Le 22 février 1994, R.________ a présenté une demande de prestations de l'assurance-invalidité, en requérant un reclassement dans une nouvelle profession. Dans un rapport médical du 30 avril 1994, le docteur I.________ a diagnostiqué une probable psychose infantile, un état d'angoisse chronique mais contrôlé, des défenses multiples et un bégaiement. Dans un prononcé présidentiel du 21 octobre 1994, la Commission de l'assurance-invalidité du canton de Neuchâtel a mis l'assuré au bénéfice d'un stage d'observation et d'évaluation de ses aptitudes à pouvoir entreprendre une formation dans le domaine commercial, auprès du centre W.________. Ce stage a débuté le 13 février 1995. Dans un rapport du 1er juin 1995, le maître de stage a conclu qu'il était irréaliste de viser un emploi dans l'économie libre, malgré le potentiel certain.

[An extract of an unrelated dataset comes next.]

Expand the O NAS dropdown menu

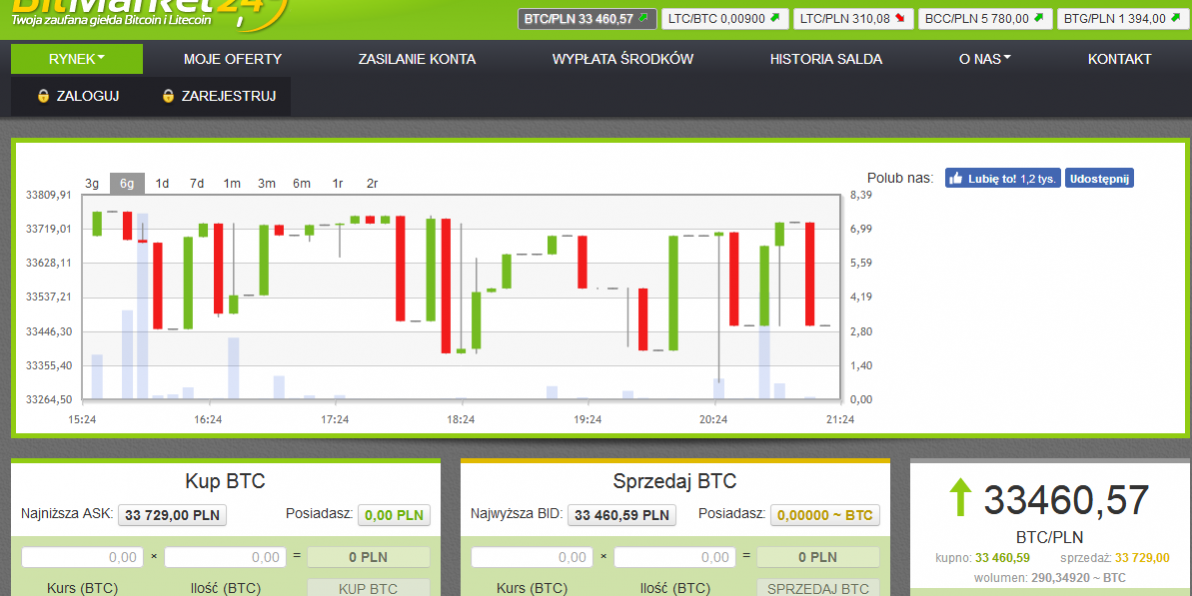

Une formation n'allait pas changer le pronostic défavorable d'insertion professionnelle. Par ailleurs, il fallait être conscient que l'intégration dans une équipe même au sein d'un atelier protégé poserait aussi un problème. Le centre W.________ a déposé son rapport le 29 juin 1995.
Dans un prononcé du 21 juillet 1995, l'Office de l'assurance-invalidité du canton de Neuchâtel a octroyé à R.________ un reclassement professionnel sous la forme d'un stage d'évaluation et de préparation à l'activité occupationnelle, auprès de l'Atelier du Centre V.________. Un stage en atelier mécanique a eu lieu du 14 août au 29 septembre 1995 et un stage en atelier menuiserie s'est déroulé du 2 octobre au 10 novembre 1995. Dans un rapport périodique d'observation du 13 novembre 1995, la Fondation neuchâteloise des Centres V.________ était de l'avis que la réintégration du circuit économique par l'assuré était difficile voire impossible à cette époque-là. Il lui semblait que la meilleure solution était la poursuite d'une activité en atelier protégé, dans un cadre sécurisant et structurant.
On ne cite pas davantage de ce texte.